Sur les lamentations des déplacés du site CEMINA, il affirme qu’ils sont suivis régulièrement. Il indique, en outre, qu’avec la Croix-Rouge et d’autres partenaires, ces déplacés ont reçu des aides d’urgence, comme des couvertures, la nourriture, etc. « Nous y avons même mené des séances de sensibilisation pour qu’ils puissent utiliser les moustiquaires afin de se protéger contre la malaria».

En ce qui est de leur délocalisation, M.Nitunga signale qu’ils ont adressé une correspondance au ministère ayant l’environnement dans ses attributions pour demander un terrain de 5 hectares, à Mutambara. « Une fois l’autorisation accordée, ces gens vont y être installés. Le budget et d’autres moyens matériels sont déjà disponibles. Les bailleurs nous ont confirmé cela », a-t-il conclu.

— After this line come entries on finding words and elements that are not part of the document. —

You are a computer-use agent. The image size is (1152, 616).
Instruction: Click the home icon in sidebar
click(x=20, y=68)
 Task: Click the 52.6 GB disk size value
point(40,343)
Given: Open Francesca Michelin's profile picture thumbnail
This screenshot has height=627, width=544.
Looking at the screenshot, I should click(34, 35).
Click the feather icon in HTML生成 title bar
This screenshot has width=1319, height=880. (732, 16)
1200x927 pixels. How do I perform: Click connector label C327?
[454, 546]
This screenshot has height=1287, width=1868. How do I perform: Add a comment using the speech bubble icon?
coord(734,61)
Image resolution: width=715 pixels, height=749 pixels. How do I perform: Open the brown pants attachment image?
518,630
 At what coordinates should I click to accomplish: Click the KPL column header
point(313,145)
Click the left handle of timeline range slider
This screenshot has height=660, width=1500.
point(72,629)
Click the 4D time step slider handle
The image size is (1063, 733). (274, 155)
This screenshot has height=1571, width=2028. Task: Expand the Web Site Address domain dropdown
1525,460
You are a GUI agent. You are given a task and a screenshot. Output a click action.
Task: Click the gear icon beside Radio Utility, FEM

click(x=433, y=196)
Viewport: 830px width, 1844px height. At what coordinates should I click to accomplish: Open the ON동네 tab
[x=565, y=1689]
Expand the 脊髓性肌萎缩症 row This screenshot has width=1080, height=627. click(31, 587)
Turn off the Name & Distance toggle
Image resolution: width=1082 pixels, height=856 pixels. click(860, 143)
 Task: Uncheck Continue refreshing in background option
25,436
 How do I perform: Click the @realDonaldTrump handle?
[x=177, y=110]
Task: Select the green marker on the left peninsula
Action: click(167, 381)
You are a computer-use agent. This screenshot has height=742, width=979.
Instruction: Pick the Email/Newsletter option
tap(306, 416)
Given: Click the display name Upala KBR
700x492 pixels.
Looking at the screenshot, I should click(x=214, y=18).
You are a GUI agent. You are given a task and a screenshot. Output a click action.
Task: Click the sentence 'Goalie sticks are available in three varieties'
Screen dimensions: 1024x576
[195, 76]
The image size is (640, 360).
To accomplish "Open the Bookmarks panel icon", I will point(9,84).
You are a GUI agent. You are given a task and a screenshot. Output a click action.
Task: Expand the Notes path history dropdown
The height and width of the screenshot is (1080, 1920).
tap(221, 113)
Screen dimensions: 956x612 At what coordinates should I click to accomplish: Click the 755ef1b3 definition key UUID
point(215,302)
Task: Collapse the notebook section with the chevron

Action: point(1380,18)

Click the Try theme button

Forum des lecteurs d'Iwacu

2 réactions
  1. Mbabarira

    « En ce qui est de leur délocalisation, M.Nitunga signale qu’ils ont adressé une correspondance au ministère ayant l’environnement dans ses attributions pour demander un terrain de 5 hectares, à Mutambara. « Une fois l’autorisation accordée, ces gens vont y être installés. Le budget et d’autres moyens matériels sont déjà disponibles. Les bailleurs nous ont confirmé cela » »
    Monsieur le gouverneur, prenez votre véhicule, vous êtes prioritaire pour le carburant, allez voir le ministre ayant l’environnement dans ses attributions pour ce site et délivrer ces gens.
    Actions concrètes svp.

  2. Stan Siyomana

    Qui croire entre cette dame (« D’une voix douloureuse, cette mère de quatre enfants indique qu’ils viennent de passer plus de huit mois sans recevoir aucune aide alimentaire…. ») et le gouverneur de Rumonge (« Sur les lamentations des déplacés du site CEMINA, il affirme qu’ils sont suivis régulièrement. Il indique, en outre, qu’avec la Croix-Rouge et d’autres partenaires, ces déplacés ont reçu des aides d’urgence, comme des couvertures, la nourriture, etc. « Nous y avons même mené des séances de sensibilisation pour qu’ils puissent utiliser les moustiquaires afin de se protéger contre la malaria».)